Copy each of the rows below without changing anything.

BEGIN

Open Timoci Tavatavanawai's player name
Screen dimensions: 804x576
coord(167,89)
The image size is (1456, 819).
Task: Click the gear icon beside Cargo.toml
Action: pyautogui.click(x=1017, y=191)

END

ANSWER TO THE PROBLEM:
Open Timoci Tavatavanawai's player name
Screen dimensions: 804x576
coord(167,89)
The image size is (1456, 819).
Task: Click the gear icon beside Cargo.toml
Action: pyautogui.click(x=1017, y=191)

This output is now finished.